> [INSTRUCTIONS]
1) From the forum thread on two-stroke compression, list the things the poster expected compression ratio to result from.
2) Repeat the part of the forum thread on two-stroke compression between "Ahhhh, the Carter" and "power valve system.", inclusive.

> [TEXT SHOWN]
•••

What's that smell!!??

I think it's about to rain............

I guess I need to read up on the 2 cycle engine theory. I figured compression ratio would be set in stone, a result of the stroke length, piston dome height, and cylinder head/combustion chamber volume, and not something that could be altered. Intersting to see that the ratio can be manipulated at different rpm's. I was thinking w/ the piston at tdc, the exhaust port would be sealed off by the piston/rings, and compression would be consistent regardless of rpm. Apparently I don't know squat about 2 strokes. Now i'm beginning to think the expansion chamber has something more to do w/ this than just scavenging exhaust gases.

And no, no superchargers w/ 11:1 compression ratios. Just naturally aspirated engines. I never did bolt a roots type blower on anything.

Ahh, but there's nothing like a roots blower at that (or higher) compression! Generally reserved for Alky though

CC hit it on the head....It's all about 'effective/dynamic' compression in a 2T. A powervalve changes the effective/dynamic compression by altering the pressure of the compression wave. High effective compressions are good for low end power, but will not allow the engine to rev out...Like the 'old school' enduro 2-strokes. Low effective compression will allow the engine to rev out, but will make no low end power, and have a very abrupt power curve....Like the old school MX bikes. A powervalve mechanically alters the effective compression by changing the exhaust port dimentions on the fly. Static compression ratio still governs the fuel requirement, and has en effect on overall power. Altering the porting(especially the exhaust) in a 2T is sorta like a camshaft change in a 4-stroke. I'm certainely no expert, but that's about the gist of it.

I've mentioned this on here before, but here's a rough quote from a very famous 2T kart engine builder, Kermit Buller: "A 4-stroke is like an air pump so much that the same laws of physics apply...A 2-stroke has more phycically in common with a brass or woodwind instrument." This guy gets more HP out of the non-powervalve air cooled kart motors than anyone in the business(when open rules apply)....So much that his port mappings/head profile/etc have been copied and undercut his 2-cycle building business into near extinction. Good thing he is also a chassis/part manufacturer. Real cool guy....Ex motocrosser turned MX engine builder....Then found there was more money in karts.

I recall the Porsche 930 Turbo (circa 1977) was running about 7:1.

Ahhhh, the Carter Years.

Rick

StringB wrote:I figured compression ratio would be set in stone, a result of the stroke length, piston dome height, and cylinder head/combustion chamber volume, and not something that could be altered. Intersting to see that the ratio can be manipulated at different rpm's. I was thinking w/ the piston at tdc, the exhaust port would be sealed off by the piston/rings, and compression would be consistent regardless of rpm.

A correct statement: Static compression ratio VARIES in a 2-stroke engine equipped with a power valve system.

A 'power valve system' changes the port timing of the engine through some sort of sensing mechanism. In the KDX it's called the KIPS or Kawasaki Integrated Powervalve System (m0rie, please correct me again if that's wrong...again). The KIPS consists of a spring loaded assembly that when spun to approximately 6000rpm (engine speed sensing, then) through centrifigal force rotates a shaft that moves a number of components in the cylinder including the main power valve.

•••

> [DATA EXTRACT]
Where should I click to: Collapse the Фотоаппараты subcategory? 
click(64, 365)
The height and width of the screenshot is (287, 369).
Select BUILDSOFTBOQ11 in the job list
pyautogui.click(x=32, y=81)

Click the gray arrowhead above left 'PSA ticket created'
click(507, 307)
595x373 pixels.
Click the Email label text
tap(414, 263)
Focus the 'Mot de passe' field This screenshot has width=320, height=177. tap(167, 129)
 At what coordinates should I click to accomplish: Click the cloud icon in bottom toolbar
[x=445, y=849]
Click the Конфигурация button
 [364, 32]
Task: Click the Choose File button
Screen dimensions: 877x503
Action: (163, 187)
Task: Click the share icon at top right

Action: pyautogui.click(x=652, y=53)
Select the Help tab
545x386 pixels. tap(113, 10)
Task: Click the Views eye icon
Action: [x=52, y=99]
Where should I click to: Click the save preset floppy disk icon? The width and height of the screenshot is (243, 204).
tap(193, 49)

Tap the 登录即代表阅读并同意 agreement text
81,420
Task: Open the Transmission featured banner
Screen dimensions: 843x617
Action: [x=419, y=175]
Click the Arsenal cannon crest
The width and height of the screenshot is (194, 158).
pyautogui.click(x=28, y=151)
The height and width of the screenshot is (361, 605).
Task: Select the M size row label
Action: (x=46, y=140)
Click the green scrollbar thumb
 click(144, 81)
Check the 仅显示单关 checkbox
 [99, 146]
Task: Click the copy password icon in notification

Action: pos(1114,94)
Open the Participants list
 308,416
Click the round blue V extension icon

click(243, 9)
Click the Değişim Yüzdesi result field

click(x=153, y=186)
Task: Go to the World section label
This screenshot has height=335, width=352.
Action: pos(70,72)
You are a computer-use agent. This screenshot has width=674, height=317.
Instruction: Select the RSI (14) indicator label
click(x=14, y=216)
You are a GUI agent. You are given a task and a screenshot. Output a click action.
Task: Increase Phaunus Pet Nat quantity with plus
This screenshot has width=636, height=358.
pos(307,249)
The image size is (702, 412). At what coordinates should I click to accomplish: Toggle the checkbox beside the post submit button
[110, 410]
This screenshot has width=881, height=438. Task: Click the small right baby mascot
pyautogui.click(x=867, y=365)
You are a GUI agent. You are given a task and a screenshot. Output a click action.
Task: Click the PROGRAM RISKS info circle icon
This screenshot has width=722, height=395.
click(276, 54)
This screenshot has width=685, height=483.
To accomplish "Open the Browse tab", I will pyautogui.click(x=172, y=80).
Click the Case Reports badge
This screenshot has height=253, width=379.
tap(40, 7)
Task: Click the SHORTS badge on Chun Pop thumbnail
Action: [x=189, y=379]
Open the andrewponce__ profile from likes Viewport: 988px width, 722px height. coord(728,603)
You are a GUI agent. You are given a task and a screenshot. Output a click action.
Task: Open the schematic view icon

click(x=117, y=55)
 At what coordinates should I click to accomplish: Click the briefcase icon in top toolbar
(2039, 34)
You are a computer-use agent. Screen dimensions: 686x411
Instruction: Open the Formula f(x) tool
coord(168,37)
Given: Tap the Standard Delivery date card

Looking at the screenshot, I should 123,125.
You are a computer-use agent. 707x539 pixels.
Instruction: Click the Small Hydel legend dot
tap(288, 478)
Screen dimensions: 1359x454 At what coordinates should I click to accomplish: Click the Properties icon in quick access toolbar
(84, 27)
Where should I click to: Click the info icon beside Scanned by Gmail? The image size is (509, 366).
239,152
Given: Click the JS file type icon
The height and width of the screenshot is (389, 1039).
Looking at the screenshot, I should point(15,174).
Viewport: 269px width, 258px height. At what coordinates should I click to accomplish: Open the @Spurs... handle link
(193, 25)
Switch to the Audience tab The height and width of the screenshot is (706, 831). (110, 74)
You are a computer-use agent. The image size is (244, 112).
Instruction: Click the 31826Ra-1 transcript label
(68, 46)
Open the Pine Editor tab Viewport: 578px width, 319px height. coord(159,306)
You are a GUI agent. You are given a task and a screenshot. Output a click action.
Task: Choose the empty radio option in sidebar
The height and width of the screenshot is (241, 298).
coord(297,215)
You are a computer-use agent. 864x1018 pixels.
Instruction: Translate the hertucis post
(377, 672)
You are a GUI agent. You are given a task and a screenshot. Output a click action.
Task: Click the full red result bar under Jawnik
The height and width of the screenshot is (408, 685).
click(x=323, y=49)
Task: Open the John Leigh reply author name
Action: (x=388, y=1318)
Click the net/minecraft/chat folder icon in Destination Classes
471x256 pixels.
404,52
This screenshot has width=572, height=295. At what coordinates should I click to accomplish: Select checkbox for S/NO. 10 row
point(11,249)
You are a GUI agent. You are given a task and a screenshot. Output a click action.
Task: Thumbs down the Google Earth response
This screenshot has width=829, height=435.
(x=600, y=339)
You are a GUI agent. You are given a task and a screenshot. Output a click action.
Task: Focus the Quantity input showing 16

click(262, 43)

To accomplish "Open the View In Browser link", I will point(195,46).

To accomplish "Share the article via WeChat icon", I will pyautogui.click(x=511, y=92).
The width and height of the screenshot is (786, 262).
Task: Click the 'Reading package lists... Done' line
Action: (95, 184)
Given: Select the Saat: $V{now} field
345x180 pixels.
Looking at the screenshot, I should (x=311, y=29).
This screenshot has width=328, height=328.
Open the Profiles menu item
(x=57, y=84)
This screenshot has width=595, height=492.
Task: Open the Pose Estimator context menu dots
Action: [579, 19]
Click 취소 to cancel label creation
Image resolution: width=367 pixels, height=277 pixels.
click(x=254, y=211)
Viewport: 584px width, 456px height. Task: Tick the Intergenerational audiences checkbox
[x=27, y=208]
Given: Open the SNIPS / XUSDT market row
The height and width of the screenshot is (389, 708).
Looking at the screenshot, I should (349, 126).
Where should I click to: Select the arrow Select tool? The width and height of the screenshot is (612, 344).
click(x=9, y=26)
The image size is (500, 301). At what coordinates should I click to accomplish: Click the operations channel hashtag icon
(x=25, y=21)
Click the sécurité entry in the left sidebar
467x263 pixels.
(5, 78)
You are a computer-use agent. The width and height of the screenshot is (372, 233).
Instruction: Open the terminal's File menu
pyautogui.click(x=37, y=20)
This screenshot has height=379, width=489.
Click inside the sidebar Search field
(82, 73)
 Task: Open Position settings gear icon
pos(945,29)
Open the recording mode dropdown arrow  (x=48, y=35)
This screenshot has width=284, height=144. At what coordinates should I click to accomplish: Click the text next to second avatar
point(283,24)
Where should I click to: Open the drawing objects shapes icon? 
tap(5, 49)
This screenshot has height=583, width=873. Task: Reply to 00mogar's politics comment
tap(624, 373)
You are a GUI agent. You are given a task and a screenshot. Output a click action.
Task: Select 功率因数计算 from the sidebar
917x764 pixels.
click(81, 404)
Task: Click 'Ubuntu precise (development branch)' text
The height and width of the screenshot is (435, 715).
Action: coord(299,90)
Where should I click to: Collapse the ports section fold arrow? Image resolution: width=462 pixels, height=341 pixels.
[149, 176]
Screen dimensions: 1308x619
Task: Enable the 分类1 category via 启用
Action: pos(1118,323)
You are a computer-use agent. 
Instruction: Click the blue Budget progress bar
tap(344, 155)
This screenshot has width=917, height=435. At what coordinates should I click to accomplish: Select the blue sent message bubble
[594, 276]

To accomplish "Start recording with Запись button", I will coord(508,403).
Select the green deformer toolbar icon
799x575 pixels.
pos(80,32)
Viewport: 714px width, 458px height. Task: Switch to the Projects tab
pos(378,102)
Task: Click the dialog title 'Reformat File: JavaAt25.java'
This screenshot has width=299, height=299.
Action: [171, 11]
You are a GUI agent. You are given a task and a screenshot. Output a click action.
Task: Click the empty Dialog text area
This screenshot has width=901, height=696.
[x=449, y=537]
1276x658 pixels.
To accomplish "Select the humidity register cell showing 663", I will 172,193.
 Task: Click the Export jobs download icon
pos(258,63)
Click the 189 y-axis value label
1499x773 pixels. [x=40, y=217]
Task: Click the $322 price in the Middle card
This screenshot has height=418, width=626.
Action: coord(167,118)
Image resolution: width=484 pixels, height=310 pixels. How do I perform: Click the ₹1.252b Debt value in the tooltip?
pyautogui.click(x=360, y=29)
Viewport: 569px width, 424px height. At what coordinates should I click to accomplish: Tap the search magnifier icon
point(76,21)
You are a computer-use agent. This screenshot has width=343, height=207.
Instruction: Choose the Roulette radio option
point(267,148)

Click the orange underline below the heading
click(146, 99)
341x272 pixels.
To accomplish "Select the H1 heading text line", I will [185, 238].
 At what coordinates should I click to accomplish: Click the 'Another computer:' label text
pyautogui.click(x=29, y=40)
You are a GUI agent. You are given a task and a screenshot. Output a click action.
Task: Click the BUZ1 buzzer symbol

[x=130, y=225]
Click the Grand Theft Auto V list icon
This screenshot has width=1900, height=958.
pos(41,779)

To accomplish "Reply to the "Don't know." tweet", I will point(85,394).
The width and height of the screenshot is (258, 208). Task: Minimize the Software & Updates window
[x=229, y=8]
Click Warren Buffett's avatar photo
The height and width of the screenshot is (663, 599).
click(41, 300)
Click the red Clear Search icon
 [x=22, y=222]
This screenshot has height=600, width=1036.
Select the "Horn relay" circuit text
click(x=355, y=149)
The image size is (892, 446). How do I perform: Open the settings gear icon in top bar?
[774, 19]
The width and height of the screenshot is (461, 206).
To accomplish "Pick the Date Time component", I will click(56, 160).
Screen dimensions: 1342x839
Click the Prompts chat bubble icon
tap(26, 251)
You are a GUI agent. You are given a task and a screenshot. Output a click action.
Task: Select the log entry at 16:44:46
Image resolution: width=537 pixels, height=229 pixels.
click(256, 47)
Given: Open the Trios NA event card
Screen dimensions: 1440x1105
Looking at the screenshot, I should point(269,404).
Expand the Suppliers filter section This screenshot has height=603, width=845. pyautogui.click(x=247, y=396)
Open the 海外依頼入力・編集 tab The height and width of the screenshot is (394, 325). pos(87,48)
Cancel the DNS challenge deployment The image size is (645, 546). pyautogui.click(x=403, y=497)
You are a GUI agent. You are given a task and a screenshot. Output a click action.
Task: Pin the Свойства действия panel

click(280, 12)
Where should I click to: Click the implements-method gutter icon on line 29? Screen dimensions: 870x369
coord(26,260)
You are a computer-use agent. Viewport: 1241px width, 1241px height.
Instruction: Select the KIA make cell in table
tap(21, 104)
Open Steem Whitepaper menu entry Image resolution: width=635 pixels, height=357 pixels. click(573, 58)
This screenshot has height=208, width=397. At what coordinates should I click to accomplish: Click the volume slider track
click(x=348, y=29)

•••

> [LIST OF SOLUTIONS]
1)
- Stroke length
- Piston dome height
- Cylinder head/combustion chamber volume

2)
Ahhhh, the Carter Years.

Rick

StringB wrote:I figured compression ratio would be set in stone, a result of the stroke length, piston dome height, and cylinder head/combustion chamber volume, and not something that could be altered. Intersting to see that the ratio can be manipulated at different rpm's. I was thinking w/ the piston at tdc, the exhaust port would be sealed off by the piston/rings, and compression would be consistent regardless of rpm.

A correct statement: Static compression ratio VARIES in a 2-stroke engine equipped with a power valve system.